First, a behavioral definition: alloromantic people are those who have at least some primary or secondary relationships in which they desire more sensual behavior (e.g. kissing, hugging, cuddling, massages) than their baseline. The bit about “baseline” is important– a very cuddly aromantic is still aromantic. “More sensual behavior” may mean certain acts– for instance, they may only be comfortable kissing their romantic partners– or how often they desire sensual behavior– you might occasionally cuddle your friends, but snuggle your partner every night. I think this is a useful definition, in that almost all romantic relationships will involve more sensual behavior than baseline, and the aromantic people I know are also mostly disgusted by kissing. However, it’s very culturally contingent– in a lot of cultures, friends kiss– and it doesn’t really get at the base difference. Why are certain kinds of physical attraction romantic?

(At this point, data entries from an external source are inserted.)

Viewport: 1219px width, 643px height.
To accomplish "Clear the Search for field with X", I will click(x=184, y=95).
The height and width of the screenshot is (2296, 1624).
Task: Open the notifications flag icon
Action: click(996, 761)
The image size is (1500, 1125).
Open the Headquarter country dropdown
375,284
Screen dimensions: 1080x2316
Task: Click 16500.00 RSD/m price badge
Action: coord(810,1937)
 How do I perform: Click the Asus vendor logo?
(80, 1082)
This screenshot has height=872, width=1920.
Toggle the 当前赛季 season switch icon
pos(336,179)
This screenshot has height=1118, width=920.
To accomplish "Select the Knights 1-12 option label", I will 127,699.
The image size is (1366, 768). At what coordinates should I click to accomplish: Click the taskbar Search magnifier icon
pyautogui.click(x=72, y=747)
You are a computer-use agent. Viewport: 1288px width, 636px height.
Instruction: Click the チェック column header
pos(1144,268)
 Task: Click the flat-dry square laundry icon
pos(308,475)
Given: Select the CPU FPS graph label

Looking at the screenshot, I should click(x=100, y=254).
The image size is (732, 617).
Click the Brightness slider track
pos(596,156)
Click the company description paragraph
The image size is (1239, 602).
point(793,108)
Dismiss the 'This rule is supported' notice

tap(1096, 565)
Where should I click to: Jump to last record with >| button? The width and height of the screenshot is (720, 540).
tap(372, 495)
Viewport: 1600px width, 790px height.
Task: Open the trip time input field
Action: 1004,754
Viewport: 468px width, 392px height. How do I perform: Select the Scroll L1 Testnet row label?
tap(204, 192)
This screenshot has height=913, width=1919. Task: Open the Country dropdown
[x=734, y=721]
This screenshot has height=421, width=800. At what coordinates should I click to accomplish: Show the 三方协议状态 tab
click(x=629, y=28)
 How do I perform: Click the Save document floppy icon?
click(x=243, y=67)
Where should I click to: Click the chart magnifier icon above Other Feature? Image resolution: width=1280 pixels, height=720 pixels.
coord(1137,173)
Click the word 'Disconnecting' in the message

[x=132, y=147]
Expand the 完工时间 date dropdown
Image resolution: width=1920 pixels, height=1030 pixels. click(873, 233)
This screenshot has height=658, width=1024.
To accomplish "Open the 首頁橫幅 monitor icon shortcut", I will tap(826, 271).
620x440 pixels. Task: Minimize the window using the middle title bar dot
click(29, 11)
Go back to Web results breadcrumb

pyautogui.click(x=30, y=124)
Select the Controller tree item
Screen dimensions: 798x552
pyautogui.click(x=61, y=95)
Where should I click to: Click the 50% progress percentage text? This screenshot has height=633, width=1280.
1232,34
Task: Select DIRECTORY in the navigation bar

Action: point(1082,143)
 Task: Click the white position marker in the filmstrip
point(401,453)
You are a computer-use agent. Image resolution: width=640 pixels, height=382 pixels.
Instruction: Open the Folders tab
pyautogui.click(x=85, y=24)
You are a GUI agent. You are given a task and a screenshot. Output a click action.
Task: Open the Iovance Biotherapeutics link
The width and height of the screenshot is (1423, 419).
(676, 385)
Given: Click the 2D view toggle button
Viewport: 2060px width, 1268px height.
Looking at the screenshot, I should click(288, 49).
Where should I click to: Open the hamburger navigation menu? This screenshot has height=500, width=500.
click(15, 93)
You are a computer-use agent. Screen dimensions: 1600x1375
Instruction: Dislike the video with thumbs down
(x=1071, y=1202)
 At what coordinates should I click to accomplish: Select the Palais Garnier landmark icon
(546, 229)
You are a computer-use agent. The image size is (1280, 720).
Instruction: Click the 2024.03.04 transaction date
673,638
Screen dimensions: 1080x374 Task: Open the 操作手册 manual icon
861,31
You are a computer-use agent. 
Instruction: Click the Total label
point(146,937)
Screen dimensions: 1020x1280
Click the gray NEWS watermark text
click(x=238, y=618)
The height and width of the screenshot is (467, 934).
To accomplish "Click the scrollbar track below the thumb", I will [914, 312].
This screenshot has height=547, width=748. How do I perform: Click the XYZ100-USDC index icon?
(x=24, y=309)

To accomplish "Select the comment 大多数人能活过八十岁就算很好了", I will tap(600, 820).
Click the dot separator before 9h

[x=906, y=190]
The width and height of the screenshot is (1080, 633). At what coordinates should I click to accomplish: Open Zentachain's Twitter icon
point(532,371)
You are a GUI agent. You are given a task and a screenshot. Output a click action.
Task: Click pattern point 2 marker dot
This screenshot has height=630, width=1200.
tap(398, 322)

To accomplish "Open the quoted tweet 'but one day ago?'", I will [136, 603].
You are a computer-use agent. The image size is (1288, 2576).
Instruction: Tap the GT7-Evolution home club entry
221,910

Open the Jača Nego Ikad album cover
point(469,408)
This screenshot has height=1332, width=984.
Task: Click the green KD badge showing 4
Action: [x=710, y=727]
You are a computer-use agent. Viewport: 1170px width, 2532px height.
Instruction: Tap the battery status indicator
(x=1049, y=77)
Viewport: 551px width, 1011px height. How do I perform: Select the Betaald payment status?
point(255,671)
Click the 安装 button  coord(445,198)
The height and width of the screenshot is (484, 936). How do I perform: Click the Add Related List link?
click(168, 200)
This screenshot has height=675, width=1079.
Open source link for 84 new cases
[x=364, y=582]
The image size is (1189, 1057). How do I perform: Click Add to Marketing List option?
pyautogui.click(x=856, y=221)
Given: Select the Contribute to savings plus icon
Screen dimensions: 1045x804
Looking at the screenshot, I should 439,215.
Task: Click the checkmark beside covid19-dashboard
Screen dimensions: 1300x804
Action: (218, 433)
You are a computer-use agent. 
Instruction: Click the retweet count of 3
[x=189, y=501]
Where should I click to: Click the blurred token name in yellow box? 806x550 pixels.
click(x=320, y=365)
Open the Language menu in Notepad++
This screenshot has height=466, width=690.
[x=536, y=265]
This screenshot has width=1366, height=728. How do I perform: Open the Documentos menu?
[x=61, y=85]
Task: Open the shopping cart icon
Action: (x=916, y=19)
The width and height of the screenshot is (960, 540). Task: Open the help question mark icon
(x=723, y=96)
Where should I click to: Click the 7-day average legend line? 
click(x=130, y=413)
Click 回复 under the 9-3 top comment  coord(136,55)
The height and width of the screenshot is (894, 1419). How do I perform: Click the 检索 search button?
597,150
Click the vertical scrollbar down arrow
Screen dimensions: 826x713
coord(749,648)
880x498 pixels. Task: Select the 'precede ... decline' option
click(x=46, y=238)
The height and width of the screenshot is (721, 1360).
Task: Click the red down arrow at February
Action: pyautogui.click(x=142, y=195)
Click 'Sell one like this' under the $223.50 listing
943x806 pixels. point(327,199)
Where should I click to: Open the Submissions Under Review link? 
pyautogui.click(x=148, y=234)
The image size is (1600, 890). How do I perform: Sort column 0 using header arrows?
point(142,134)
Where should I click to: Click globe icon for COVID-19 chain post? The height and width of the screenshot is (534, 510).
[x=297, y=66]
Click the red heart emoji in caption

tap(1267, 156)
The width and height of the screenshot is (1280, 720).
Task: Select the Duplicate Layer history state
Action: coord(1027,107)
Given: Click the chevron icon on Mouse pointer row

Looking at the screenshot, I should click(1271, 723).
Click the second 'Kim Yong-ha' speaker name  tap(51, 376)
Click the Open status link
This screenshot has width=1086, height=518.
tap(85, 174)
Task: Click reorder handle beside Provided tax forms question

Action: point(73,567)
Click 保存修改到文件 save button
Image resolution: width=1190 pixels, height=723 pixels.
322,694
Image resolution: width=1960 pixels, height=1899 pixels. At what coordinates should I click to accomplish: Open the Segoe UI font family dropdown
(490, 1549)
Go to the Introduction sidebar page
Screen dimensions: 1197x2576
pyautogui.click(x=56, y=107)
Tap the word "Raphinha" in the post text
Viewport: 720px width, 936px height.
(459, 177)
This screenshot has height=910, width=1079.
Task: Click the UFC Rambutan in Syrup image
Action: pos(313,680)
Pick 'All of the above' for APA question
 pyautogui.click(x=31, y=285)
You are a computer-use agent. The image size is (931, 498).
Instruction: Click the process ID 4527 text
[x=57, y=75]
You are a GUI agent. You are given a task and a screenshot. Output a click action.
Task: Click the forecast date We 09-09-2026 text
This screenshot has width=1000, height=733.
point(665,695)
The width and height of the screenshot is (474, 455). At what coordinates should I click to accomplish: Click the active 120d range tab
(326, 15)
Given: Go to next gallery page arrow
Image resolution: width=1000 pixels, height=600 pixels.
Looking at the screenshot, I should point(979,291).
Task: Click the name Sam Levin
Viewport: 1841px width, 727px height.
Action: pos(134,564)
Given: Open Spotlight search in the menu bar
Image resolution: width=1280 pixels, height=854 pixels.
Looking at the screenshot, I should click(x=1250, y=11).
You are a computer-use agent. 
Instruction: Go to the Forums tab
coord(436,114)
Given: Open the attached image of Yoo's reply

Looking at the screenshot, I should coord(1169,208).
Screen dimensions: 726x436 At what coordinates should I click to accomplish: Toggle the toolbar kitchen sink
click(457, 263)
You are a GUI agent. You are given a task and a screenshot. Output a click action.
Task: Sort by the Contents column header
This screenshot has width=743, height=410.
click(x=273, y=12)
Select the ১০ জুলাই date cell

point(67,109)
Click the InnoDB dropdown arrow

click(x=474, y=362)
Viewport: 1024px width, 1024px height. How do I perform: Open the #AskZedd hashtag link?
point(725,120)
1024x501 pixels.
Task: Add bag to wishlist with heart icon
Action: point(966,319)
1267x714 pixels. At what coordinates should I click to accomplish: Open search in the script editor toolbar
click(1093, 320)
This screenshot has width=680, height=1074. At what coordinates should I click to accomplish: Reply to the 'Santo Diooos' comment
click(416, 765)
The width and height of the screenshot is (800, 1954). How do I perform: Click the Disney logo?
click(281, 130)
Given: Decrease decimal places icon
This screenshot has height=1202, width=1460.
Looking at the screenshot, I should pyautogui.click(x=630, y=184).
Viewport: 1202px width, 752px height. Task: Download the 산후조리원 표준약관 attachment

Second, an emotional definition: alloromanticism refers to the ability to feel the “passion” part of this triangle:

So what is “passion”? You think about the other person a lot. You get excited when you see them: your pulse races, you may flush. You idealize them. Your relationship with them becomes a priority all out of proportion with the amount that you’ve invested in your relationship: some people in the grips of passion have found themselves saying things like “I don’t care if we’re miserable as long as we’re together!” You suddenly find yourself listening to really dumb pop songs and thinking “you know, when I’m joining up the dots with the freckles on their cheeks, it really DOES all make sense to me.” You spend a lot of time looking into each other’s eyes and giggling and saying “no, YOU’RE the cutest.”

The emotional definition encompasses the behavioral definition: the reason that romantic relationships are so cuddly is that one trait of passion is a desire to touch your partner a lot.

Now, this creates a tremendously interesting question: are all primary relationships, after a certain point, aromantic?

The wonderfully-named meta-analysis Does a Long-Term Relationship Kill Romantic Love? finds that we should distinguish what it calls “eros” and what it calls “mania”. Mania is basically obsession– you can’t stop thinking about your partner to the point that it distracts you from anything else you’d like to do. Eros is the rest of what we were calling passion: prioritizing your relationship to a fairly absurd degree; feeling bubbly and happy in your partner’s presence; powerful sensual attraction to your partner. It finds that longer relationships are just as likely as shorter relationships to have eros, but far less likely to have mania. Therefore, for strict accuracy, we should probably take the “obsessional” bits out of the definition.

One interesting result of this definition is that a whole lot of aromantic allosexuals are in relationships they consider to be romantic. In our culture, a sexual primary relationship is typically understood to be romantic; unless you’re at least on the peripheries of the asexual community, you have no concept that those things might be different. I wonder how much cynicism about romantic love is actually aromantic allosexual people engaged in the typical mind fallacy.